Carbon Clean, headquartered in London, provides all the services needed by companies to achieve net zero carbon footprint, including technology licence and end-to-end systems. Their solutions help industries capture over 90 per cent of CO2 emissions, and be a part of the global circular carbon economy. Its CCUS applications are designed for verticals such as cement, steel, refinery, bio gas and energy from waste. In this interaction, Aniruddha Sharma, CEO, Carbon Clean, speaks to ICR about the importance of CCUS.

What are the current estimates for CCUS worldwide?
To achieve net zero emissions by 2050, CCUS capacity needs to be ramped up 190-fold and urgent steps are needed to ensure CCUS is available to contribute to net zero goals, according to the International Energy Agency.
This presents a challenge but also an opportunity. Demand for CCUS solutions is unprecedented, especially from the hard-to-abate industries such as oil and gas, cement, steel and chemicals. These sectors expect over 20 per cent of their total emissions to be captured via carbon capture technology by 2030. Our latest CCUS solution, CycloneCC, will play an important role in servicing this demand, with independent third-party research suggesting that the technology’s market opportunity is set to expand by 60 per cent per year this decade.

What role does Carbon Clean play in helping cement companies with carbon capture?
Carbon Clean is a global leader in cost-effective industrial carbon capture technologies and services. We are working with several cement companies to capture the carbon dioxide from their emissions.
For example, we are partnering with CEMEX on a ground-breaking carbon capture project at its Rüdersdorf plant in Germany. The initial aim is to capture 100 tonnes of CO2 per day at the plant, combining it with hydrogen from renewable sources to produce greener synthetic hydrocarbons that can be used in other industries. We are also currently commissioning a 10 tonnes per day carbon capture plant with Taiheiyo Cement Corporation in Japan.
Meanwhile, in Spain, we are demonstrating how carbon capture can provide cement companies with a new revenue stream as part of the circular carbon economy. Our project with LafargeHolcim Spain will take carbon captured from the Carboneras cement factory and use it in greenhouses in the region to improve crop productivity.
Our latest modular industrial carbon capture technology – CycloneCC – is set to offer huge benefits to the cement industry. Some of the biggest barriers to widespread carbon capture adoption have been the size and cost of existing technology. CycloneCC uses equipment that is up to ten times smaller than conventional solutions, reducing capex and opex by up to 50 per cent.

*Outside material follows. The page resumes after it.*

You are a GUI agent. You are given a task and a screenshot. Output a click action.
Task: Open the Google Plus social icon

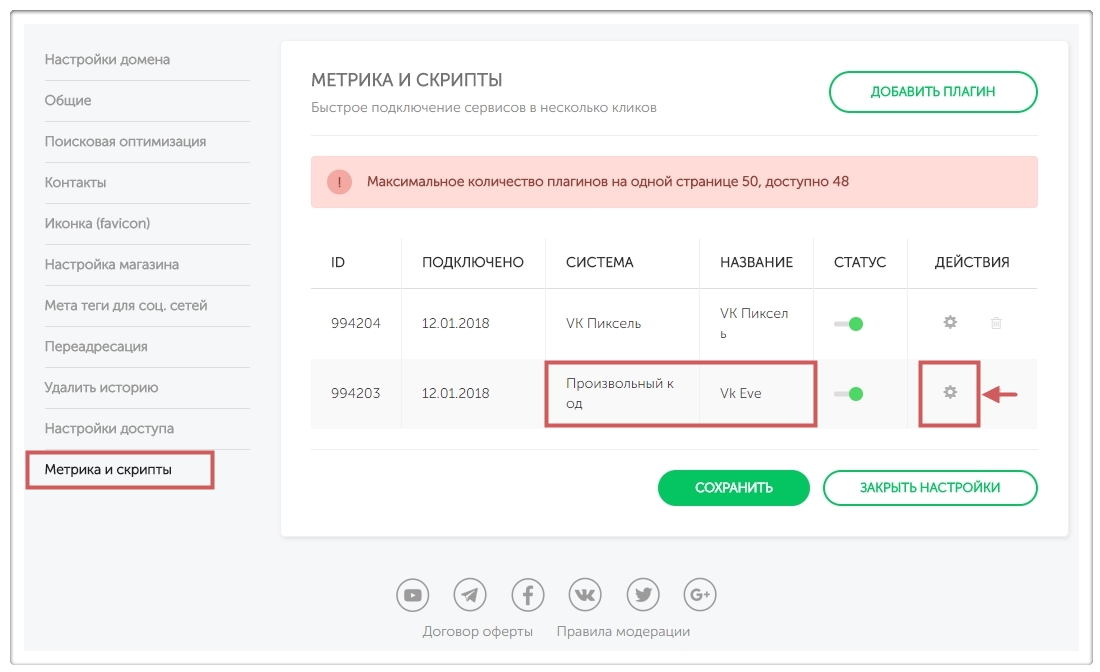tap(700, 595)
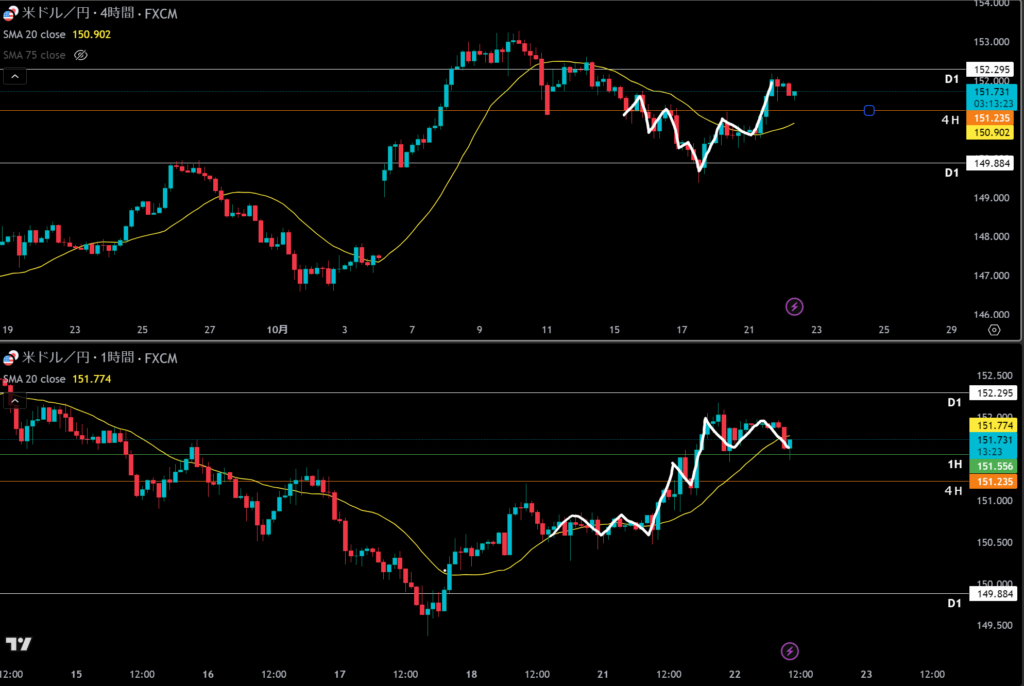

What is your outlook on the net zero commitment pledged by cement companies, targeted at 2030?
The cement sector is a big emitter, accountable for around 8 per cent of global CO2 emissions, but carbon capture will play a significant role in ensuring the sector decarbonises and achieves its ambitious targets. The solutions are already available – it’s now time to act.

How can cement manufacturers effectively reduce carbon emissions and work on CCUS for long term impact?
Carbon capture is vital for the decarbonisation of cement manufacturing. Up to 70 per cent of CO2 emissions come from the calcining calcium carbonate chemical process, which can’t be reduced with other methods. Industrial carbon capture solutions must be deployed in the near term to start many manufacturers on the path to net zero.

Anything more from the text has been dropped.